The data:
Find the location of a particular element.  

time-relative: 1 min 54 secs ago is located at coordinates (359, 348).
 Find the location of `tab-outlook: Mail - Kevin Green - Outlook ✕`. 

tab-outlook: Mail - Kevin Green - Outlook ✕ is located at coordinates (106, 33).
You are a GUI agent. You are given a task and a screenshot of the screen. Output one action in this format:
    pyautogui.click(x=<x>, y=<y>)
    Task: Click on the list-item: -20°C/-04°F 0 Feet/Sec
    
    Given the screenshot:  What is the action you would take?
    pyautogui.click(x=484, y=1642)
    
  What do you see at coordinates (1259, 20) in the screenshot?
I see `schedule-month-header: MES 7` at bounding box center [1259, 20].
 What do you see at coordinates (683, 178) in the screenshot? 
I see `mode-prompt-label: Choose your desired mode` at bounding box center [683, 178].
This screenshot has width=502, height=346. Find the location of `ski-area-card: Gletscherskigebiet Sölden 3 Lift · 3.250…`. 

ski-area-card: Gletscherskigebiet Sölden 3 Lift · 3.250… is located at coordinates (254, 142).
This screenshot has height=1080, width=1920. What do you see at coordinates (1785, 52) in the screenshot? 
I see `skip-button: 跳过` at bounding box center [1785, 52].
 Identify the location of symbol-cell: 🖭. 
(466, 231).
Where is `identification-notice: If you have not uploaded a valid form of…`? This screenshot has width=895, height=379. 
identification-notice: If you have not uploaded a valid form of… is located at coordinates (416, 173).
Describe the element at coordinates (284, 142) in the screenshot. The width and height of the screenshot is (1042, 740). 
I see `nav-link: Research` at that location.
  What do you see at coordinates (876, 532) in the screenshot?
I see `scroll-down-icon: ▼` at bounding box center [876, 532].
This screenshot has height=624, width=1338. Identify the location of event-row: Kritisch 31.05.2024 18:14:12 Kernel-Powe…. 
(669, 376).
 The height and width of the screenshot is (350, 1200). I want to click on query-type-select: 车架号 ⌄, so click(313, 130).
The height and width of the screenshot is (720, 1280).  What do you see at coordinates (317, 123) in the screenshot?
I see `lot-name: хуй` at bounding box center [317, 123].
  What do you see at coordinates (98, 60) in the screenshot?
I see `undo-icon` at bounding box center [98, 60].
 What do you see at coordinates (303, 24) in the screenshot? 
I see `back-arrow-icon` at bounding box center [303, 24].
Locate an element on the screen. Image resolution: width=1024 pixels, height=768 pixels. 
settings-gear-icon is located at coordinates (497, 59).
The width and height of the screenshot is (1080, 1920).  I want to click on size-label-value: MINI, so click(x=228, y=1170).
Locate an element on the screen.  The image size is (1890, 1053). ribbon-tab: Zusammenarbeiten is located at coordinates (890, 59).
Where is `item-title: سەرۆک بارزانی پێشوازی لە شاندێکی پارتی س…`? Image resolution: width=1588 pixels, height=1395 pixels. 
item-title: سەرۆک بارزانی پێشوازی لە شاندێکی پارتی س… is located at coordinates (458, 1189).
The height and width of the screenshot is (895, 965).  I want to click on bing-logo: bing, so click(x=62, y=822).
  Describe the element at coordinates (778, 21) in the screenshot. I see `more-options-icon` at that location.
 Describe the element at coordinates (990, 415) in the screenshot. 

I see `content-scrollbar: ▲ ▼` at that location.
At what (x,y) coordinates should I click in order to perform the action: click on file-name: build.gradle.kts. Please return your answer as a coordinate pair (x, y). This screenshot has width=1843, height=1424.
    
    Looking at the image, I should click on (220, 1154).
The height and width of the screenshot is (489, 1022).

Exercise requirements:
Could you copy every one of the rows above, word for word and unchanged?

The completed task:
Find the location of a particular element.  

time-relative: 1 min 54 secs ago is located at coordinates (359, 348).
 Find the location of `tab-outlook: Mail - Kevin Green - Outlook ✕`. 

tab-outlook: Mail - Kevin Green - Outlook ✕ is located at coordinates (106, 33).
You are a GUI agent. You are given a task and a screenshot of the screen. Output one action in this format:
    pyautogui.click(x=<x>, y=<y>)
    Task: Click on the list-item: -20°C/-04°F 0 Feet/Sec
    
    Given the screenshot:  What is the action you would take?
    pyautogui.click(x=484, y=1642)
    
  What do you see at coordinates (1259, 20) in the screenshot?
I see `schedule-month-header: MES 7` at bounding box center [1259, 20].
 What do you see at coordinates (683, 178) in the screenshot? 
I see `mode-prompt-label: Choose your desired mode` at bounding box center [683, 178].
This screenshot has width=502, height=346. Find the location of `ski-area-card: Gletscherskigebiet Sölden 3 Lift · 3.250…`. 

ski-area-card: Gletscherskigebiet Sölden 3 Lift · 3.250… is located at coordinates (254, 142).
This screenshot has height=1080, width=1920. What do you see at coordinates (1785, 52) in the screenshot? 
I see `skip-button: 跳过` at bounding box center [1785, 52].
 Identify the location of symbol-cell: 🖭. 
(466, 231).
Where is `identification-notice: If you have not uploaded a valid form of…`? This screenshot has width=895, height=379. 
identification-notice: If you have not uploaded a valid form of… is located at coordinates (416, 173).
Describe the element at coordinates (284, 142) in the screenshot. The width and height of the screenshot is (1042, 740). 
I see `nav-link: Research` at that location.
  What do you see at coordinates (876, 532) in the screenshot?
I see `scroll-down-icon: ▼` at bounding box center [876, 532].
This screenshot has height=624, width=1338. Identify the location of event-row: Kritisch 31.05.2024 18:14:12 Kernel-Powe…. 
(669, 376).
 The height and width of the screenshot is (350, 1200). I want to click on query-type-select: 车架号 ⌄, so click(313, 130).
The height and width of the screenshot is (720, 1280).  What do you see at coordinates (317, 123) in the screenshot?
I see `lot-name: хуй` at bounding box center [317, 123].
  What do you see at coordinates (98, 60) in the screenshot?
I see `undo-icon` at bounding box center [98, 60].
 What do you see at coordinates (303, 24) in the screenshot? 
I see `back-arrow-icon` at bounding box center [303, 24].
Locate an element on the screen. Image resolution: width=1024 pixels, height=768 pixels. 
settings-gear-icon is located at coordinates (497, 59).
The width and height of the screenshot is (1080, 1920).  I want to click on size-label-value: MINI, so click(x=228, y=1170).
Locate an element on the screen.  The image size is (1890, 1053). ribbon-tab: Zusammenarbeiten is located at coordinates (890, 59).
Where is `item-title: سەرۆک بارزانی پێشوازی لە شاندێکی پارتی س…`? Image resolution: width=1588 pixels, height=1395 pixels. 
item-title: سەرۆک بارزانی پێشوازی لە شاندێکی پارتی س… is located at coordinates (458, 1189).
The height and width of the screenshot is (895, 965).  I want to click on bing-logo: bing, so click(x=62, y=822).
  Describe the element at coordinates (778, 21) in the screenshot. I see `more-options-icon` at that location.
 Describe the element at coordinates (990, 415) in the screenshot. 

I see `content-scrollbar: ▲ ▼` at that location.
At what (x,y) coordinates should I click in order to perform the action: click on file-name: build.gradle.kts. Please return your answer as a coordinate pair (x, y). This screenshot has width=1843, height=1424.
    
    Looking at the image, I should click on (220, 1154).
The height and width of the screenshot is (489, 1022).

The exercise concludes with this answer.